Write out every record in full, exactly as written, please.

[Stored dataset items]
..............................

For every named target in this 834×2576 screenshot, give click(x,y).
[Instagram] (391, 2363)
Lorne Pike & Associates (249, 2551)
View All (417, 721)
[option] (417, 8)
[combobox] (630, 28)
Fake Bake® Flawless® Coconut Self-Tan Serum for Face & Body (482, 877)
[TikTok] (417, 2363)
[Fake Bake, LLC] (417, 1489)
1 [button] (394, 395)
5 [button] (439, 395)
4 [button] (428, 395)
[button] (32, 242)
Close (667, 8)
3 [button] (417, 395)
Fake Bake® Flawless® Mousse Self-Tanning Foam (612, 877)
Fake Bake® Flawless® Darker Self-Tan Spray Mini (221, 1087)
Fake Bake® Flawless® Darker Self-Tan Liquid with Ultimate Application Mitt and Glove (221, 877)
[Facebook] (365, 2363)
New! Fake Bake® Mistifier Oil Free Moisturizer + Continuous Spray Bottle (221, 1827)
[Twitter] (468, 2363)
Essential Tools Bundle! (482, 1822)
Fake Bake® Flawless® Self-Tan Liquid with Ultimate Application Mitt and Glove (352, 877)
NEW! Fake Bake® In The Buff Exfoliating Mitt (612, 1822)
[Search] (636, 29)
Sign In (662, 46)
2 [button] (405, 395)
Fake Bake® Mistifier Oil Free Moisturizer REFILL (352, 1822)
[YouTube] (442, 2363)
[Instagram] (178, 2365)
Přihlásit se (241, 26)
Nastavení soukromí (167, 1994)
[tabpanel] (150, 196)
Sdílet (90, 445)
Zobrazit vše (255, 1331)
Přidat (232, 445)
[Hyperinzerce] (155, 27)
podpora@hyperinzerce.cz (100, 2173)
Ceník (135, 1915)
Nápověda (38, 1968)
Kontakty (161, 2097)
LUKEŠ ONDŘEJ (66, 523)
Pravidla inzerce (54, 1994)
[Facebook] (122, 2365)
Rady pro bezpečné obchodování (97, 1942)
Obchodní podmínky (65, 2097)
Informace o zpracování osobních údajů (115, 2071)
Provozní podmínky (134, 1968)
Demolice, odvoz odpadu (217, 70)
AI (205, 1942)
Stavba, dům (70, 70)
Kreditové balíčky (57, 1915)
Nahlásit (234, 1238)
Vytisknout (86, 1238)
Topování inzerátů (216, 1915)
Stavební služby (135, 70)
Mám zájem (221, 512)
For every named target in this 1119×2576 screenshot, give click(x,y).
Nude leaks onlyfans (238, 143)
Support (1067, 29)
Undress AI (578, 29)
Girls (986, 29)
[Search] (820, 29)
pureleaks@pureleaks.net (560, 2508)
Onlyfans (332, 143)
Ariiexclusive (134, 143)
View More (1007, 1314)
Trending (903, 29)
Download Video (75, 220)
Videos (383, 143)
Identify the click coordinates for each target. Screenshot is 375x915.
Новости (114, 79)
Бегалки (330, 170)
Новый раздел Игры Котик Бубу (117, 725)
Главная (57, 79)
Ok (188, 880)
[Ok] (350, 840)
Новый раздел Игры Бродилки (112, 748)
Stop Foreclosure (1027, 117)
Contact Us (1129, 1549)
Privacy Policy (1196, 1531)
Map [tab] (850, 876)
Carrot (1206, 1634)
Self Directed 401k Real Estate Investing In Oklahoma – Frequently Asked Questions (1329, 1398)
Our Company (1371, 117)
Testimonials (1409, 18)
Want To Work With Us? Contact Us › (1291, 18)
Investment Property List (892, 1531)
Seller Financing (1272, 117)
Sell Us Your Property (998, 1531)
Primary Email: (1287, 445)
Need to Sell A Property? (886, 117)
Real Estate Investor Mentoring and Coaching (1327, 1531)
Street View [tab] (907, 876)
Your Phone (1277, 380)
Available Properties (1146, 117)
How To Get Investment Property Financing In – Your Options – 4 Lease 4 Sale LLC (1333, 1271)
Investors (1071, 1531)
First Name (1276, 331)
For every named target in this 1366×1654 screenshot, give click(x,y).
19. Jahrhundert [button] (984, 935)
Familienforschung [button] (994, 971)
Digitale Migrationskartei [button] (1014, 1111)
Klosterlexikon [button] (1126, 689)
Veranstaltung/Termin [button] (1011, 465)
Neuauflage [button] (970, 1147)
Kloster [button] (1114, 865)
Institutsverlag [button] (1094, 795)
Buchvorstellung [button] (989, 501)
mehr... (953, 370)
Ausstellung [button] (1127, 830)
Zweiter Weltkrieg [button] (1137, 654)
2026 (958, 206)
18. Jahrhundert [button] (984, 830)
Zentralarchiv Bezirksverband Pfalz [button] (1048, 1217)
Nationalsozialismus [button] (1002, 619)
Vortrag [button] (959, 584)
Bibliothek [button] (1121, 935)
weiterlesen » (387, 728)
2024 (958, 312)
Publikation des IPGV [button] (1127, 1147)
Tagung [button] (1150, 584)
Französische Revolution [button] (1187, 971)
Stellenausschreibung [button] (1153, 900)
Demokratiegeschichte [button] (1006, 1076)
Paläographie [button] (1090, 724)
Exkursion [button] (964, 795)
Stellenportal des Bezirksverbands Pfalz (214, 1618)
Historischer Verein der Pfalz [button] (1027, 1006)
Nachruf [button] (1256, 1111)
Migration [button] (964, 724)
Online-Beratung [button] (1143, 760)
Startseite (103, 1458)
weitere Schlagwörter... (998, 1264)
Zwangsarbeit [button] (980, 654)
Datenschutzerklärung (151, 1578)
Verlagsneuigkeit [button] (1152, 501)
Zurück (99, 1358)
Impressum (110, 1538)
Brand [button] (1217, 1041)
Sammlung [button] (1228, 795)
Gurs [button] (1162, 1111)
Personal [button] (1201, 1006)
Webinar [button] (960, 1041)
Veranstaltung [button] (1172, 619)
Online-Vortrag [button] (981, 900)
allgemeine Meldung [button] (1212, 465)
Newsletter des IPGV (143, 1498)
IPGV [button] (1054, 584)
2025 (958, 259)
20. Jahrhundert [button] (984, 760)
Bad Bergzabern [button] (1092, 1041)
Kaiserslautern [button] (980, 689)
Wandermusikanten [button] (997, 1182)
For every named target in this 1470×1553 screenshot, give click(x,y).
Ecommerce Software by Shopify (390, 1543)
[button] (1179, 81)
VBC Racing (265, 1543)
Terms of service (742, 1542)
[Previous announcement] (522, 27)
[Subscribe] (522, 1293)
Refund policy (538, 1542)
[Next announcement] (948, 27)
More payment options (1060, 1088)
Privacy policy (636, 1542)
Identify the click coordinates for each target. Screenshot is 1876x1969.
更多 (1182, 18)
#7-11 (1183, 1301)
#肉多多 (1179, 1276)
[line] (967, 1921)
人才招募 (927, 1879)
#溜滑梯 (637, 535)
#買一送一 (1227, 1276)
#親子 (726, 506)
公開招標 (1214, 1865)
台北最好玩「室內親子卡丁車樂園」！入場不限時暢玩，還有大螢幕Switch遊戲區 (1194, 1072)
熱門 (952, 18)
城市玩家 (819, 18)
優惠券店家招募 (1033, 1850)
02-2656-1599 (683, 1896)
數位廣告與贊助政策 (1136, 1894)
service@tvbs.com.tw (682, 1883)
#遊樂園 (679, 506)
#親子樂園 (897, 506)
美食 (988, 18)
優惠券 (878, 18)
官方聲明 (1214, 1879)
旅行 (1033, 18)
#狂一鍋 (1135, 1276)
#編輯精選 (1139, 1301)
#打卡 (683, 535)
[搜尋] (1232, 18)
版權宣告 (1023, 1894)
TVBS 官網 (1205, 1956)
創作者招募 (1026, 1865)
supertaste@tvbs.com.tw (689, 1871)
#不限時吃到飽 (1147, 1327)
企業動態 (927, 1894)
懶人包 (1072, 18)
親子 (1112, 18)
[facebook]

..............................

- _Output_
For every named target in this 834×2576 screenshot, give click(x,y).
[Instagram] (391, 2363)
Lorne Pike & Associates (249, 2551)
View All (417, 721)
[option] (417, 8)
[combobox] (630, 28)
Fake Bake® Flawless® Coconut Self-Tan Serum for Face & Body (482, 877)
[TikTok] (417, 2363)
[Fake Bake, LLC] (417, 1489)
1 [button] (394, 395)
5 [button] (439, 395)
4 [button] (428, 395)
[button] (32, 242)
Close (667, 8)
3 [button] (417, 395)
Fake Bake® Flawless® Mousse Self-Tanning Foam (612, 877)
Fake Bake® Flawless® Darker Self-Tan Spray Mini (221, 1087)
Fake Bake® Flawless® Darker Self-Tan Liquid with Ultimate Application Mitt and Glove (221, 877)
[Facebook] (365, 2363)
New! Fake Bake® Mistifier Oil Free Moisturizer + Continuous Spray Bottle (221, 1827)
[Twitter] (468, 2363)
Essential Tools Bundle! (482, 1822)
Fake Bake® Flawless® Self-Tan Liquid with Ultimate Application Mitt and Glove (352, 877)
NEW! Fake Bake® In The Buff Exfoliating Mitt (612, 1822)
[Search] (636, 29)
Sign In (662, 46)
2 [button] (405, 395)
Fake Bake® Mistifier Oil Free Moisturizer REFILL (352, 1822)
[YouTube] (442, 2363)
[Instagram] (178, 2365)
Přihlásit se (241, 26)
Nastavení soukromí (167, 1994)
[tabpanel] (150, 196)
Sdílet (90, 445)
Zobrazit vše (255, 1331)
Přidat (232, 445)
[Hyperinzerce] (155, 27)
podpora@hyperinzerce.cz (100, 2173)
Ceník (135, 1915)
Nápověda (38, 1968)
Kontakty (161, 2097)
LUKEŠ ONDŘEJ (66, 523)
Pravidla inzerce (54, 1994)
[Facebook] (122, 2365)
Rady pro bezpečné obchodování (97, 1942)
Obchodní podmínky (65, 2097)
Informace o zpracování osobních údajů (115, 2071)
Provozní podmínky (134, 1968)
Demolice, odvoz odpadu (217, 70)
AI (205, 1942)
Stavba, dům (70, 70)
Kreditové balíčky (57, 1915)
Nahlásit (234, 1238)
Vytisknout (86, 1238)
Topování inzerátů (216, 1915)
Stavební služby (135, 70)
Mám zájem (221, 512)
For every named target in this 1119×2576 screenshot, give click(x,y).
Nude leaks onlyfans (238, 143)
Support (1067, 29)
Undress AI (578, 29)
Girls (986, 29)
[Search] (820, 29)
pureleaks@pureleaks.net (560, 2508)
Onlyfans (332, 143)
Ariiexclusive (134, 143)
View More (1007, 1314)
Trending (903, 29)
Download Video (75, 220)
Videos (383, 143)
Identify the click coordinates for each target. Screenshot is 375x915.
Новости (114, 79)
Бегалки (330, 170)
Новый раздел Игры Котик Бубу (117, 725)
Главная (57, 79)
Ok (188, 880)
[Ok] (350, 840)
Новый раздел Игры Бродилки (112, 748)
Stop Foreclosure (1027, 117)
Contact Us (1129, 1549)
Privacy Policy (1196, 1531)
Map [tab] (850, 876)
Carrot (1206, 1634)
Self Directed 401k Real Estate Investing In Oklahoma – Frequently Asked Questions (1329, 1398)
Our Company (1371, 117)
Testimonials (1409, 18)
Want To Work With Us? Contact Us › (1291, 18)
Investment Property List (892, 1531)
Seller Financing (1272, 117)
Sell Us Your Property (998, 1531)
Primary Email: (1287, 445)
Need to Sell A Property? (886, 117)
Real Estate Investor Mentoring and Coaching (1327, 1531)
Street View [tab] (907, 876)
Your Phone (1277, 380)
Available Properties (1146, 117)
How To Get Investment Property Financing In – Your Options – 4 Lease 4 Sale LLC (1333, 1271)
Investors (1071, 1531)
First Name (1276, 331)
For every named target in this 1366×1654 screenshot, give click(x,y).
19. Jahrhundert [button] (984, 935)
Familienforschung [button] (994, 971)
Digitale Migrationskartei [button] (1014, 1111)
Klosterlexikon [button] (1126, 689)
Veranstaltung/Termin [button] (1011, 465)
Neuauflage [button] (970, 1147)
Kloster [button] (1114, 865)
Institutsverlag [button] (1094, 795)
Buchvorstellung [button] (989, 501)
mehr... (953, 370)
Ausstellung [button] (1127, 830)
Zweiter Weltkrieg [button] (1137, 654)
2026 (958, 206)
18. Jahrhundert [button] (984, 830)
Zentralarchiv Bezirksverband Pfalz [button] (1048, 1217)
Nationalsozialismus [button] (1002, 619)
Vortrag [button] (959, 584)
Bibliothek [button] (1121, 935)
weiterlesen » (387, 728)
2024 (958, 312)
Publikation des IPGV [button] (1127, 1147)
Tagung [button] (1150, 584)
Französische Revolution [button] (1187, 971)
Stellenausschreibung [button] (1153, 900)
Demokratiegeschichte [button] (1006, 1076)
Paläographie [button] (1090, 724)
Exkursion [button] (964, 795)
Stellenportal des Bezirksverbands Pfalz (214, 1618)
Historischer Verein der Pfalz [button] (1027, 1006)
Nachruf [button] (1256, 1111)
Migration [button] (964, 724)
Online-Beratung [button] (1143, 760)
Startseite (103, 1458)
weitere Schlagwörter... (998, 1264)
Zwangsarbeit [button] (980, 654)
Datenschutzerklärung (151, 1578)
Verlagsneuigkeit [button] (1152, 501)
Zurück (99, 1358)
Impressum (110, 1538)
Brand [button] (1217, 1041)
Sammlung [button] (1228, 795)
Gurs [button] (1162, 1111)
Personal [button] (1201, 1006)
Webinar [button] (960, 1041)
Veranstaltung [button] (1172, 619)
Online-Vortrag [button] (981, 900)
allgemeine Meldung [button] (1212, 465)
Newsletter des IPGV (143, 1498)
IPGV [button] (1054, 584)
2025 (958, 259)
20. Jahrhundert [button] (984, 760)
Bad Bergzabern [button] (1092, 1041)
Kaiserslautern [button] (980, 689)
Wandermusikanten [button] (997, 1182)
For every named target in this 1470×1553 screenshot, give click(x,y).
Ecommerce Software by Shopify (390, 1543)
[button] (1179, 81)
VBC Racing (265, 1543)
Terms of service (742, 1542)
[Previous announcement] (522, 27)
[Subscribe] (522, 1293)
Refund policy (538, 1542)
[Next announcement] (948, 27)
More payment options (1060, 1088)
Privacy policy (636, 1542)
Identify the click coordinates for each target. Screenshot is 1876x1969.
更多 (1182, 18)
#7-11 (1183, 1301)
#肉多多 (1179, 1276)
[line] (967, 1921)
人才招募 (927, 1879)
#溜滑梯 (637, 535)
#買一送一 (1227, 1276)
#親子 (726, 506)
公開招標 (1214, 1865)
台北最好玩「室內親子卡丁車樂園」！入場不限時暢玩，還有大螢幕Switch遊戲區 (1194, 1072)
熱門 (952, 18)
城市玩家 (819, 18)
優惠券店家招募 (1033, 1850)
02-2656-1599 (683, 1896)
數位廣告與贊助政策 (1136, 1894)
service@tvbs.com.tw (682, 1883)
#遊樂園 (679, 506)
#親子樂園 (897, 506)
美食 (988, 18)
優惠券 (878, 18)
官方聲明 (1214, 1879)
旅行 (1033, 18)
#狂一鍋 (1135, 1276)
#編輯精選 (1139, 1301)
#打卡 (683, 535)
[搜尋] (1232, 18)
版權宣告 (1023, 1894)
TVBS 官網 (1205, 1956)
創作者招募 (1026, 1865)
supertaste@tvbs.com.tw (689, 1871)
#不限時吃到飽 (1147, 1327)
企業動態 (927, 1894)
懶人包 (1072, 18)
親子 (1112, 18)
[facebook]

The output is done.